1. Disclosure of pharmaceutical industry connections in scientific journals has not stopped physician payments. There was a time when you could pick up a medical journal and read it from cover to cover with scant mention of a drug company affiliation. That was largely because journals did not require authors to disclose that they received payments from drug companies. When more and more journals started requiring those disclosures, there was speculation that drug companies would eventually have less influence in the medical literature. Instead, drug companies hired ghost writers to help make their scientific articles more appealing to journal editors. And it is now rare to see a journal article that does not contain a disclosure of a drug company affiliation. It has become so common that it no longer appears to have any sort of stigma attached. It’s akin to the discussions around product placements in television shows and movies. Now we expect to see cereal brands we recognize on sitcom shelves. We expect to see the Apple logo every time someone opens a laptop. If we don’t, we think it looks fake.

2. GSK has broken new ground before in disclosures and remained an outlier. In October 2012, GSK’s CEO Andrew Witty announced that the company would make its clinical trial data public. For years, critics of the industry said that companies were only publishing the positive results of clinical trials and keeping the bad outcomes secret. Witty said at the time:

Because of our unique role, we recognize that society holds us to higher standards than for other industries. This is how it should be. Over the last four or so years we at GSK have been working hard to be more open and transparent.  As I have shown these new approaches are helping to provide new solutions for serious global health issues.  They will also help build society’s trust.
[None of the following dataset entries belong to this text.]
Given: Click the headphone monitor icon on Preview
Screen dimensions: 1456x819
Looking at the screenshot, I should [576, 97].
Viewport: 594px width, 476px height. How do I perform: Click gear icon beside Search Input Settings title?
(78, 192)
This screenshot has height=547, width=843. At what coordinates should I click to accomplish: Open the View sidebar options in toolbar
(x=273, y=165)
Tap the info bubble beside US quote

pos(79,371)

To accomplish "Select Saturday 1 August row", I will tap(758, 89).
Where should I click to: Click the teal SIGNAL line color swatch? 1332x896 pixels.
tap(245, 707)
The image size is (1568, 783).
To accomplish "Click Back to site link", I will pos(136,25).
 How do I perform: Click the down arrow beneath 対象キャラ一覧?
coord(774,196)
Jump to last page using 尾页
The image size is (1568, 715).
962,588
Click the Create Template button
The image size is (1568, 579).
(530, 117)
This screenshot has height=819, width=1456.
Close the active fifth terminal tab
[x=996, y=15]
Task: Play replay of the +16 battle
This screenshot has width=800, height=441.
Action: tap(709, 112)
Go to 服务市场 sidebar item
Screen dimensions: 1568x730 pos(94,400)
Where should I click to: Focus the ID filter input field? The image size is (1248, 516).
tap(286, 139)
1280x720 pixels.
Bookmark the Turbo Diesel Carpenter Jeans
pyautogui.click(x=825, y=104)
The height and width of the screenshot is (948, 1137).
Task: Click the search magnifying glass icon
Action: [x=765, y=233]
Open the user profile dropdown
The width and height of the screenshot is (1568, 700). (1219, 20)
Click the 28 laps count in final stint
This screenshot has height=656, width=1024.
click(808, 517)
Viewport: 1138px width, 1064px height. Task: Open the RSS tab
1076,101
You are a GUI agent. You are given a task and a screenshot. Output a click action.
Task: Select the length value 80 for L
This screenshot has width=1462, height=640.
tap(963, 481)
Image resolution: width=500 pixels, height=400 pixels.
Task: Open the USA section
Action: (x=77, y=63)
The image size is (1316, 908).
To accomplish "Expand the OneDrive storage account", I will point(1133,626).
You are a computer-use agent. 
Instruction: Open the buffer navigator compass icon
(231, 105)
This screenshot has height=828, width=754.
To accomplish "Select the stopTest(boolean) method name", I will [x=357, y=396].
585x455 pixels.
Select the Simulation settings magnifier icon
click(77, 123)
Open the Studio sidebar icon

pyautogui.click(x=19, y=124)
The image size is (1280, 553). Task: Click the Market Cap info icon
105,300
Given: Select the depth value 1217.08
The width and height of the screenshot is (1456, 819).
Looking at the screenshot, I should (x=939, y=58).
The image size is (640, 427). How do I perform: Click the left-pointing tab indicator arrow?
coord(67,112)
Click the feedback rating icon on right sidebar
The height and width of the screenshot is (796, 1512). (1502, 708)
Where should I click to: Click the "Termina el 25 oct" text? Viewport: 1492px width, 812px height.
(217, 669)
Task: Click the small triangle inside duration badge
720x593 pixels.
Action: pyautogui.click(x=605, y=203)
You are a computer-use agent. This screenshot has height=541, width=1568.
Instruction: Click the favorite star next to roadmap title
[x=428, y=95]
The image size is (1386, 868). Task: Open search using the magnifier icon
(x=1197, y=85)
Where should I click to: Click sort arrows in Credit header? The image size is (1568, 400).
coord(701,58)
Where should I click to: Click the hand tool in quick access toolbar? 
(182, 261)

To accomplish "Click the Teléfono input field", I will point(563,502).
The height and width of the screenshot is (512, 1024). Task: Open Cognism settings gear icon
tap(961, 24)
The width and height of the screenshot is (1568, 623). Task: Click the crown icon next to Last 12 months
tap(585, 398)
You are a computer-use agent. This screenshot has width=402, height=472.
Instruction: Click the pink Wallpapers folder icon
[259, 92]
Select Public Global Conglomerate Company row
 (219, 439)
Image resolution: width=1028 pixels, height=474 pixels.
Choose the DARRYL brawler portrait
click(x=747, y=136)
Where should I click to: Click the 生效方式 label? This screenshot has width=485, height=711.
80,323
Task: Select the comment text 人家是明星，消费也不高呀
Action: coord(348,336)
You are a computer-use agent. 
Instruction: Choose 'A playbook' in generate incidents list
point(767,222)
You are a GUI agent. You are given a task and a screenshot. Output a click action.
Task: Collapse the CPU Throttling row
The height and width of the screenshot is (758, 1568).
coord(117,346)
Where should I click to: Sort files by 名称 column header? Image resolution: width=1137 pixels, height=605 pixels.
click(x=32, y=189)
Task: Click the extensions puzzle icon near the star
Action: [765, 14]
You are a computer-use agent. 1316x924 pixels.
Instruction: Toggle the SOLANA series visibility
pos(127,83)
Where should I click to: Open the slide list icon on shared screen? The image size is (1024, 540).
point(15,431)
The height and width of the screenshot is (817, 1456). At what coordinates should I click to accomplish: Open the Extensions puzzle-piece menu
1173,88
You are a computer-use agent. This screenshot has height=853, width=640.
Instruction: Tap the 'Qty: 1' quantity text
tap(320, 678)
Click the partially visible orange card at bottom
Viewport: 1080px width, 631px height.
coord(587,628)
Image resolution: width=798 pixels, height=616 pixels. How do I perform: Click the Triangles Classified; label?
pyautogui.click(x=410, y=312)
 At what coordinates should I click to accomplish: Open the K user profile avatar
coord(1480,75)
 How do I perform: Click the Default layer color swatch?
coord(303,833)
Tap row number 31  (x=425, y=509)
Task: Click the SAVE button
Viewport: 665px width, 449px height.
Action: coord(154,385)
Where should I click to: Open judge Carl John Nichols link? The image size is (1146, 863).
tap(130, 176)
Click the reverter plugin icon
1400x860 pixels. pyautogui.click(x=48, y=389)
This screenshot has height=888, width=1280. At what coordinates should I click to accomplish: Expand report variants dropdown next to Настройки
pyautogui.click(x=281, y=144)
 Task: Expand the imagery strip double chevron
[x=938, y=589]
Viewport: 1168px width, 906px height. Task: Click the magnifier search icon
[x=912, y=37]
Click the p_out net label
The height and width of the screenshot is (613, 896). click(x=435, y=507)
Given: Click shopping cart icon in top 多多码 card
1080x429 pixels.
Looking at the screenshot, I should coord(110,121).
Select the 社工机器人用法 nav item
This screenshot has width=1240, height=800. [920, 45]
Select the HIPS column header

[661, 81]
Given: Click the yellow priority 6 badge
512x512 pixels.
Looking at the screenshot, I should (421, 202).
GSK went even further in February 2013, announcing it was backing the AllTrials campaign, founded by science writer Dr. Ben Goldacre and others. This is from the AllTrials website:

The best available evidence shows that about half of all clinical trials have never been published, and trials with negative results about a treatment are much more likely to be brushed under the carpet. This is a serious problem for evidence based medicine because we need all the evidence about a treatment to understand its risks and benefits. If you tossed a coin 50 times, but only shared the outcome when it came up heads and you didn’t tell people how many times you had tossed it, you could make it look as if your coin always came up heads. This is very similar to the absurd situation that we permit in medicine, a situation that distorts the evidence and exposes patients to unnecessary risk that the wrong treatment may be prescribed.

But GSK has remained the only major pharmaceutical company to sign the AllTrials pledge.

3. Cutting off doctor payments may end up being very bad for the bottom line. For this type of analysis, I turn to the experts. John LaMattina is one of the smartest voices on the industry. The former president of Pfizer Global Research & Development writes for Forbes and said that GSK’s move – while noble – could hurt its business, making it unlikely that others will want to follow suit. He wrote:

There is a reason why pharmaceutical companies pay doctors to talk about the benefits of their drugs. As [journalist] Scott Hensley wrote in the Wall Street Journal some years ago, Merck once calculated that doctor-led discussion groups provided a 3.66 times return on investment (ROI), whereas only a 1.96 ROI  was realized for a meeting of doctors with a sales representative. This makes sense as a practicing doctor is likely to be viewed more favorably and have more influence on other doctors than a person in sales would have. Also, shifting the compensation of sales representatives from the hard measure of actual prescriptions written to softer measures like technical knowledge and quality of service could also result in lower overall sales. Prescription volume will no longer be the driving force for these representatives.